╭─ 課題文

温泉放熱量に基づく熱異常抽出・特性把握方法に関する検討
阪口圭一
青森地域、中国地域、四国地域を対象として、深度情報を持つ温泉データから、放熱量の情報を活用できるかどうかを検討した。3 地域間で、深度に対する温度・湧出量・放熱量の関係において違いが認められ、非常に広域を対象とした地域間比較ではあるが、地域の地下特性を捉える上での情報となり得る。温泉の湧出量と放熱量は、地層の透水性に大きく影響されていると考えられ、深度と湧出量・放熱量の関係は、その地域の地層の透水性を反映している可能性が指摘できた。このような地球科学的特性を検討するためには、温泉の温度・産出 (ボーリング) 深度・湧出量・産状が揃っていることが望ましい。
地熱井変質データベースの構築と事例6地域のモデル化による多様な変質環境の検討
茂野 博
新エネルギー・産業技術総合開発機構 (NEDO) の地熱開発促進調査で掘削された調査坑井の変質データについて、(1.) 幅広く高度な利用に資する電子データベース化を試みるとともに、(2.) 事例 6 地域について各種の図表化処理を行い、概念的モデル化を通じて変質環境の多様性とその原因を検討した。
- 坑井変質データのデータベース化では、九州 14 地域、本州 21 地域の各報告書について、表計算ソフト (Microsoft 社の Excel) を用いて坑井 (合計 271 本) 毎の深度-変質鉱物分布データを電子表に整理した。しかし、地熱開発促進調査では変質鉱物の分析・表示の方法・仕様が調査地域によって大きく異なっているためデータの総合的な整理が難しく、また北海道 17 地域などについては未作業のため、データベースの一般公開化には今後かなりの年月を要する。本報告では、環境特性の指示性が高い変質鉱物 16 種について、坑井毎の存在度を一覧表に整理するとともに、地域毎の存在度を広域地図上に比較表示して、変質の地域間比較検討を予察的に行った。

╰─
╭─ データ

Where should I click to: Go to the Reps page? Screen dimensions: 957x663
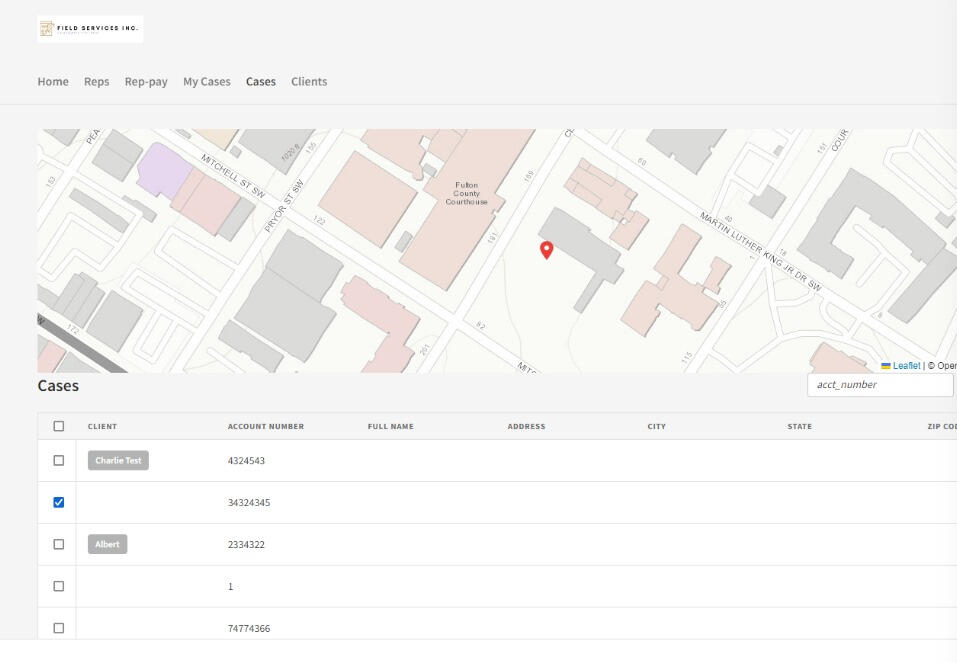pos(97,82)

╰─
╭─ データ

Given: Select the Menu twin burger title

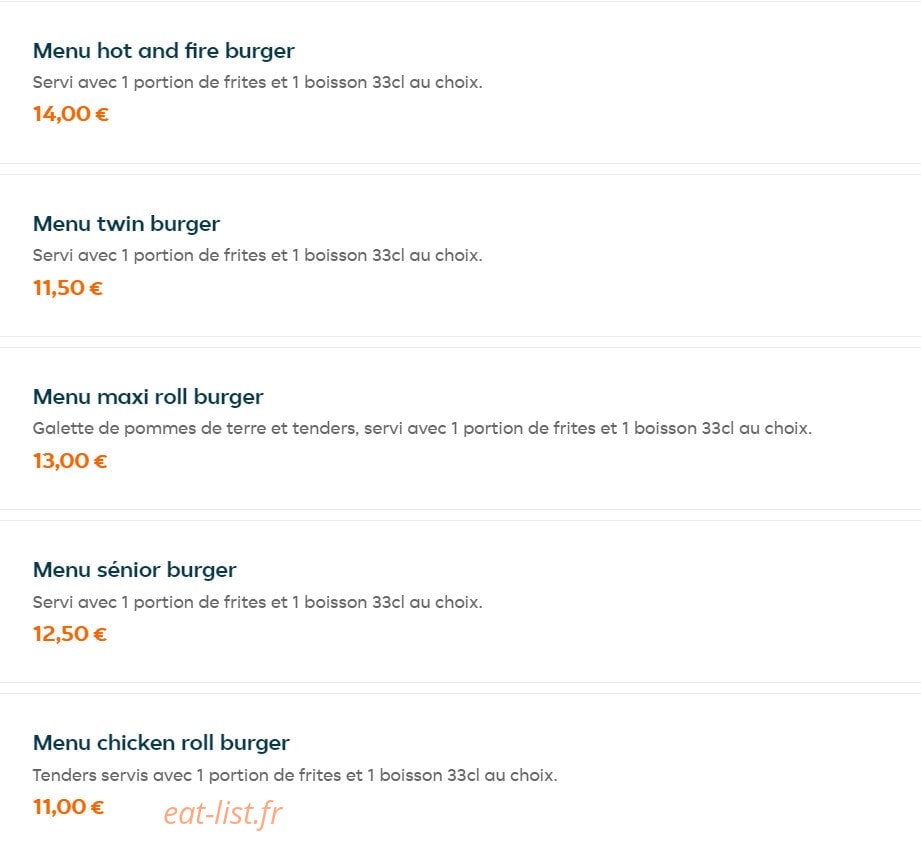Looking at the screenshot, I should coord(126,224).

╰─
╭─ データ

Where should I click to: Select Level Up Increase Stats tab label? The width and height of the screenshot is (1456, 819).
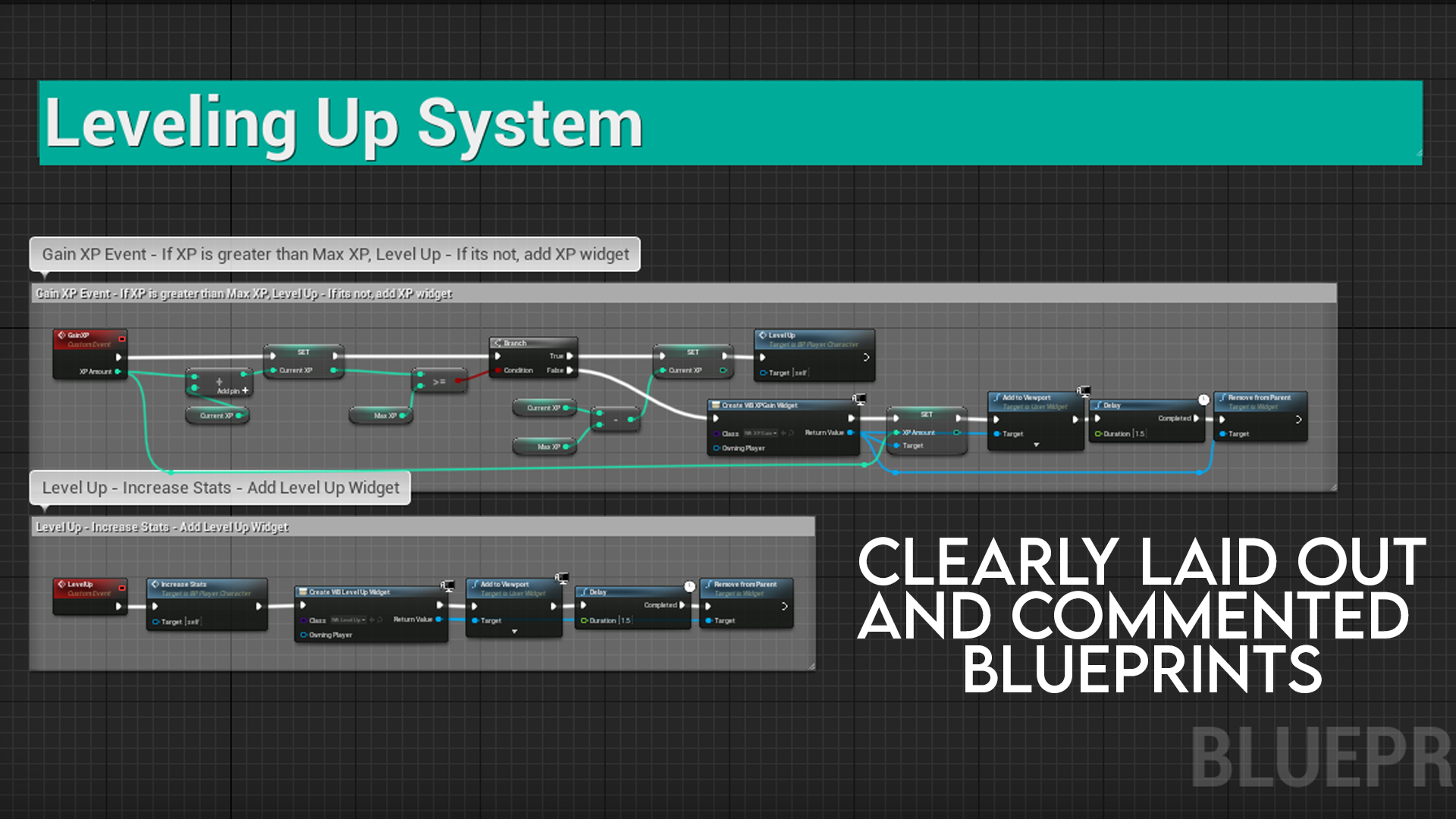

╰─

上の課題文を、「温泉放熱量に基づく熱異常抽出・特性把握方法に関する検討」という語句から始めて「事例 6 地域について各種の図表化処理を行い、概念的モデル化を通じて変質環境の多様性とその原因を検討した。」で終わるところまで、一字一句たがえずに打ち直してください。

温泉放熱量に基づく熱異常抽出・特性把握方法に関する検討
阪口圭一
青森地域、中国地域、四国地域を対象として、深度情報を持つ温泉データから、放熱量の情報を活用できるかどうかを検討した。3 地域間で、深度に対する温度・湧出量・放熱量の関係において違いが認められ、非常に広域を対象とした地域間比較ではあるが、地域の地下特性を捉える上での情報となり得る。温泉の湧出量と放熱量は、地層の透水性に大きく影響されていると考えられ、深度と湧出量・放熱量の関係は、その地域の地層の透水性を反映している可能性が指摘できた。このような地球科学的特性を検討するためには、温泉の温度・産出 (ボーリング) 深度・湧出量・産状が揃っていることが望ましい。
地熱井変質データベースの構築と事例6地域のモデル化による多様な変質環境の検討
茂野 博
新エネルギー・産業技術総合開発機構 (NEDO) の地熱開発促進調査で掘削された調査坑井の変質データについて、(1.) 幅広く高度な利用に資する電子データベース化を試みるとともに、(2.) 事例 6 地域について各種の図表化処理を行い、概念的モデル化を通じて変質環境の多様性とその原因を検討した。